After our second day, we rented a sweet little cabin at a holiday park. The best part about this place was all of the animals roaming around. We made friends with huge Hereford cow and her sheep friends grazing along the fence. We were greeted in the morning by two chickens waiting patiently outside our front door. I opened a package of oats for them and that attracted three peacocks that came by and got in on the treats. We had a lazy morning at the coffee shop in town and then headed back out onto the trail for our biggest day yet – it was over seventy miles to Te Anau. The trail wound along the river bed and through farmland until we got to a great little pop-up coffee shop and met another couple of bike packers that were headed in the opposite direction. We traded trail tips and then we headed down south a bit to Manapouri and to the Lake2Lake trail into Te Anau.

This was our favorite part of the tour. This trail was fast and swooping as it wound up steep and fun hills next to the lakes on the way to Te Anau. We put some pressure on the pedals and soared around the corners and over the hills. I completely forgot that I was carrying heavy panniers but I could feel the extra push they provided on the downhill sections. We rolled into Te Anau a day earlier than expected and headed to Rosie’s trail angel home stay. She didn’t have a room for us that night but her neighbor Paul was able to take us in for $30 NZD a night. It was such a great deal and Paul’s place was immaculately clean. We headed out for pizza and then checked the weather forecast again. Tomorrow was going to be a doozie if the forecast held. They were calling for harsh headwinds as we made our way back up north.

We headed out of town under a rainbow and followed a path through some farm roads that Google Maps said were public roads. About three hours into the ride, we got chased down by a farm worker and turned around. It turns out the roads are not all public and they have to turn many people around. It was not what we wanted to hear but we had to head back to the main road and back to the other side of the river. We stopped for lunch to re-group and then due north into the wind. We faced a stiff 20 MPH constant headwind with gusts nearly 40 MPH at times. It was tough going for about twenty miles and we took breaks about every five miles to catch our breath and check on our progress. It was slow but sure and we made it to Mavora Lakes by 3:30 PM.

We found a stunning campsite right on the water and I laid out on my pad in my sleeping bag for a few hours and dozed and read my book. The sandflies were confused by the wind and it was such a pleasant and quiet place to recover from the ride. As I stared up at the clouds whipping across the sky I thought – this is one of those great trail moments that I will remember. Leaning up against a tree and relaxing in the sun and cool breeze after a hard day of riding. I slept so well in the absolute silence of this place and we got up early for our final day of riding.

The final day was mostly downhill into Walter Peak Station to catch our ferry back. The valley was wide and cold in the early morning.
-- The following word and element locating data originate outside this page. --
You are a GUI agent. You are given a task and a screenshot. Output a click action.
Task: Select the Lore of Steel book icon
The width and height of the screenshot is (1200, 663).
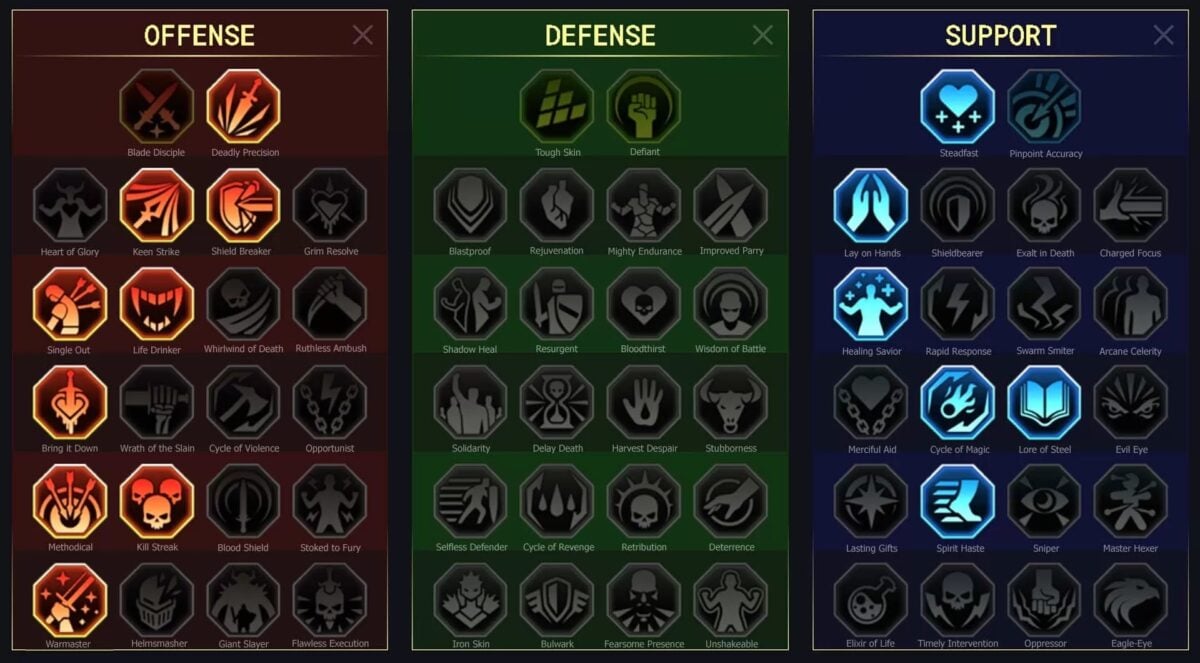(x=1045, y=402)
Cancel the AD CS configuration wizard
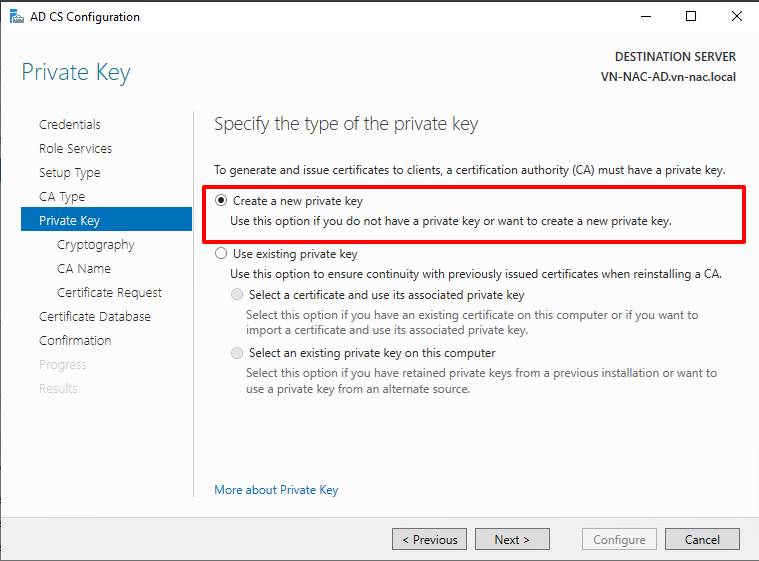Image resolution: width=759 pixels, height=561 pixels. pyautogui.click(x=702, y=539)
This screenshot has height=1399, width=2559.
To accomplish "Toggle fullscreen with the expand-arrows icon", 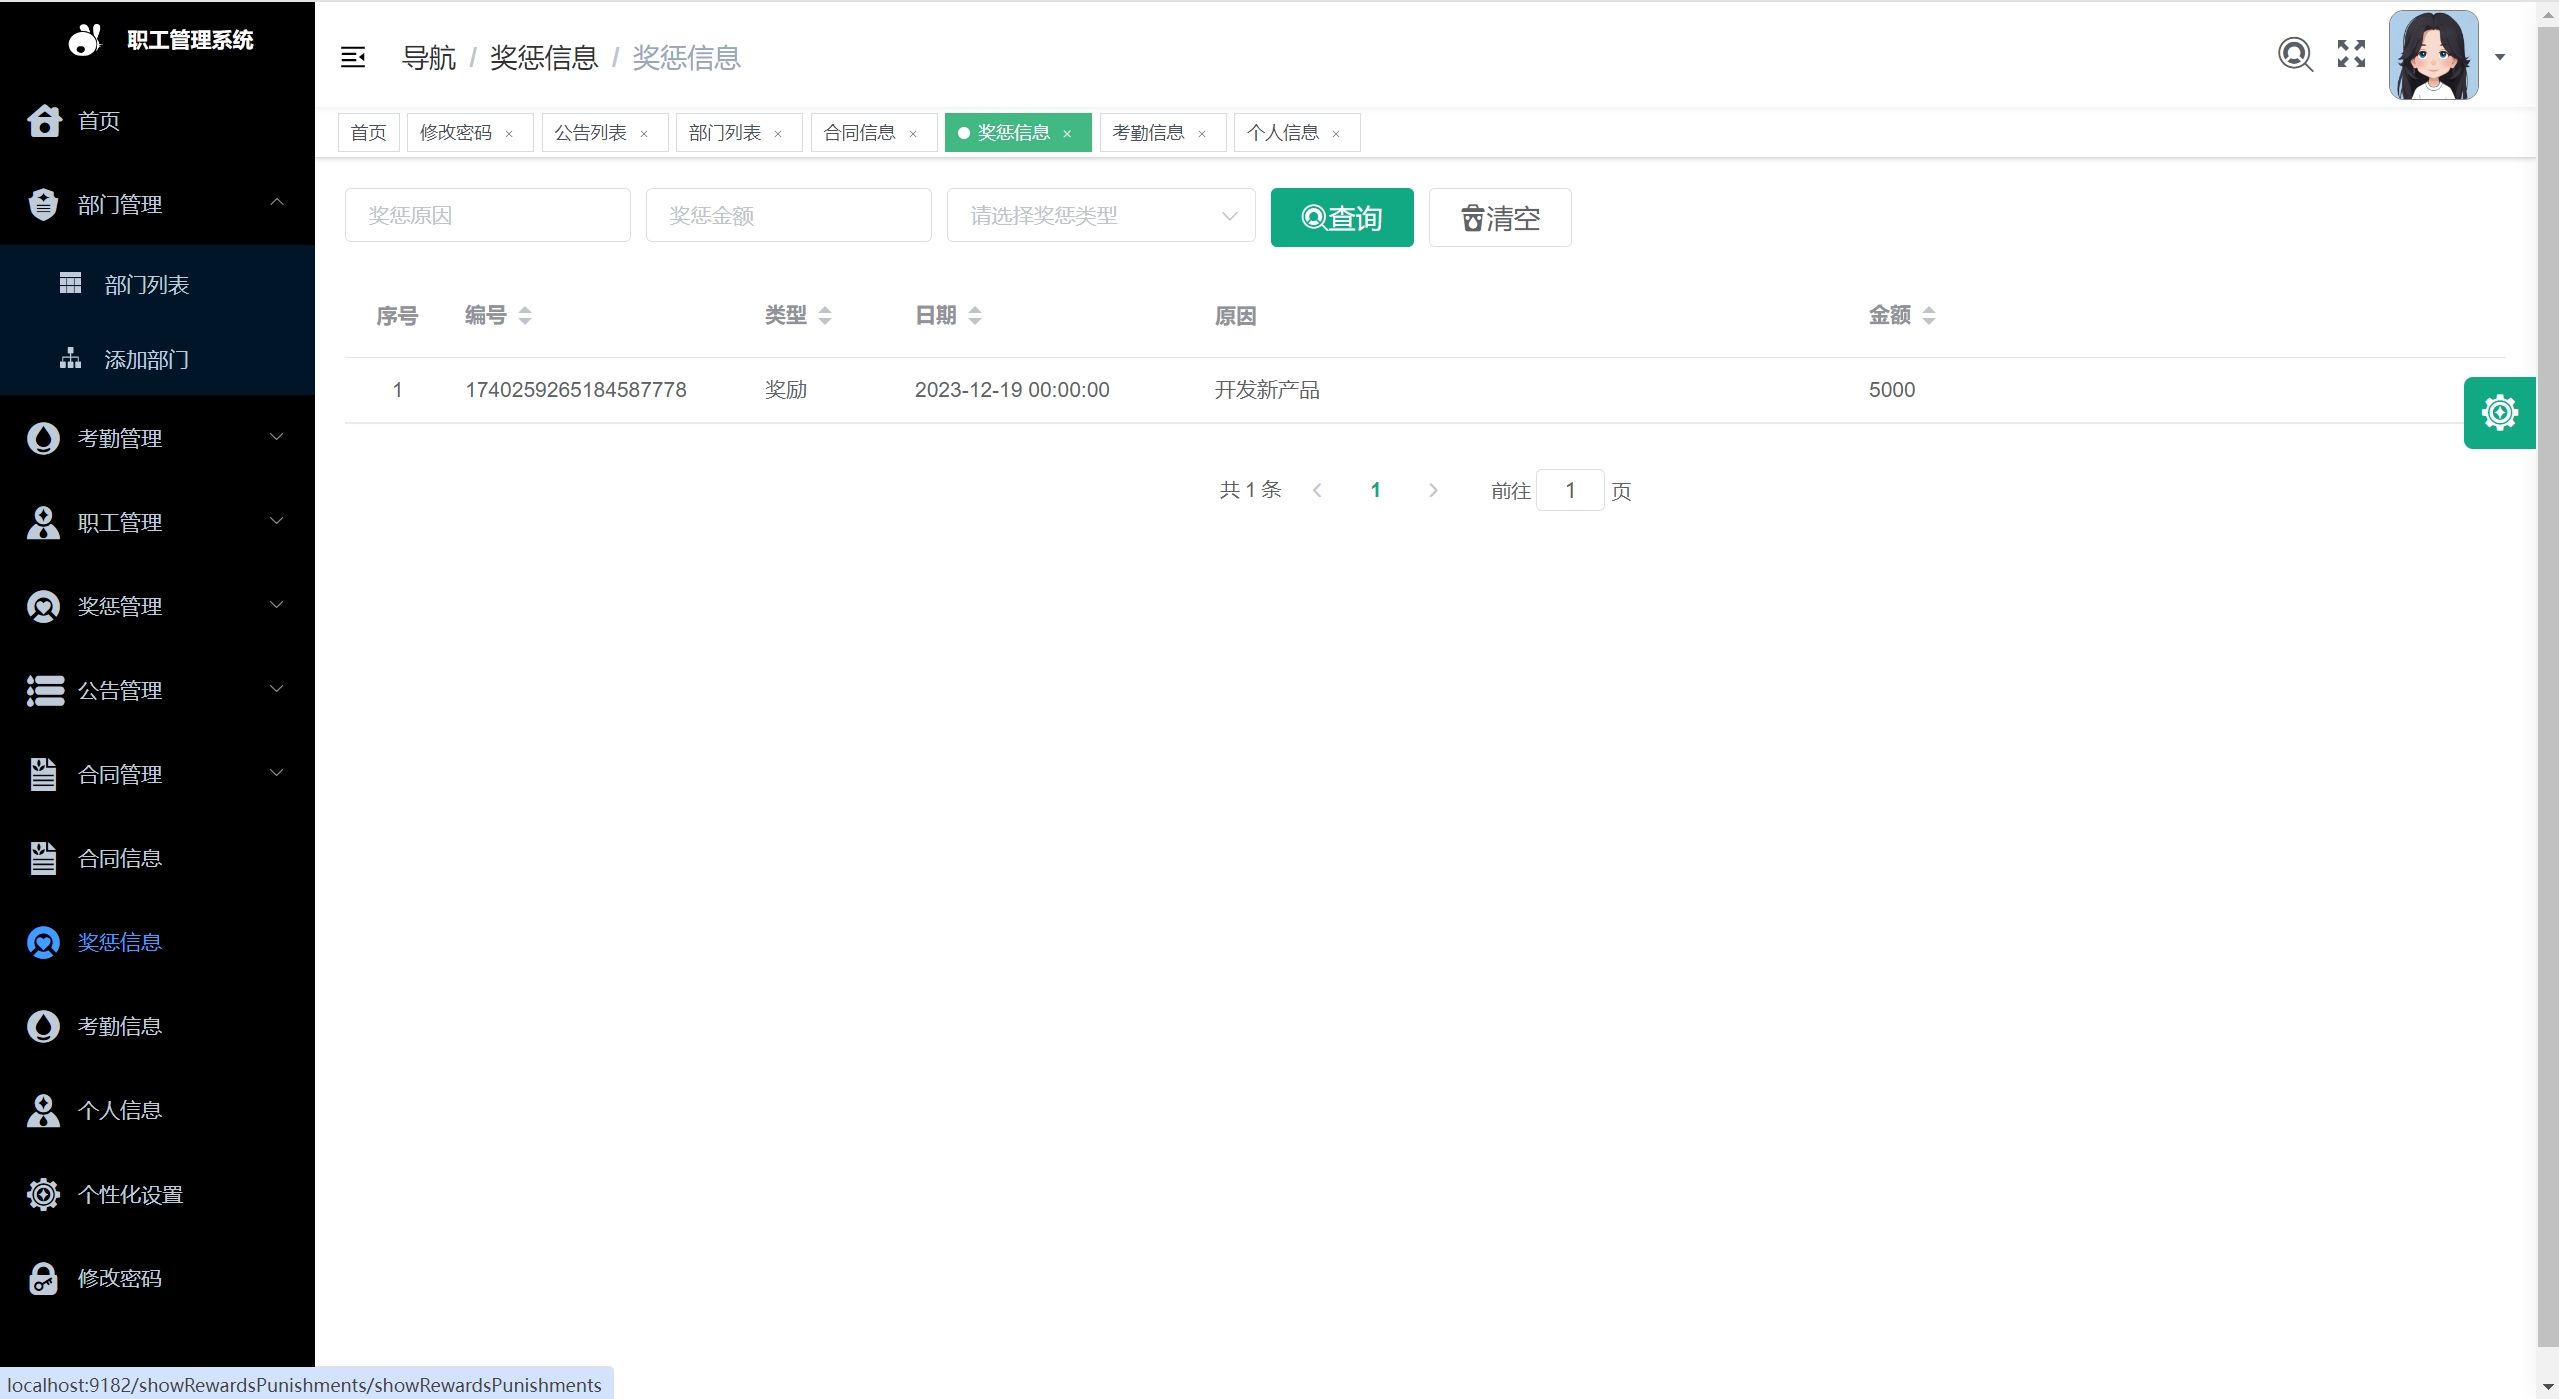I will click(x=2351, y=54).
We watched the sun come up over the mountains and it warmed our hands and bodies up to a comfortable riding temperature. The highlight of the day was coming across a group of cowboys herding thousands of sheep. We pulled our bikes off the trail to watch them work with their horses and their dogs. The dogs were simply amazing. They loved the work and raced around the herd of sheep until they got them headed in the right direction.

After the herding show, it was about an hour of fun and fast riding into Walter Peak Station. Again, we were early for the ferry boat but they were able to take us on the next boat across. The ferry is called the Earnslaw and it was originally launched in 1912 – the same year as the Titanic. The Earnslaw is the only remaining steam powered passenger vessel in the southern hemisphere. It has an open area on deck where you can watch them shovel coal into the steam engine and all of the thousands of pistons working together to move two huge propellers. I couldn’t believe that this ancient machine still worked so beautifully and the engine room workers seemed so happy to be a part of it.
We docked back in Queenstown and worked through our trail chores. Laundry, resupply, hike planning, returning our bikes and then a big dinner at a delicious Thai restaurant. We are heading out on the trail tomorrow and I can’t wait. I loved the bike trip but I’m looking forward to getting back to hiking and checking in with all of my trail buddies to see how they are getting a long. It’s a little fun family out there and I’ve missed them. Time to get back.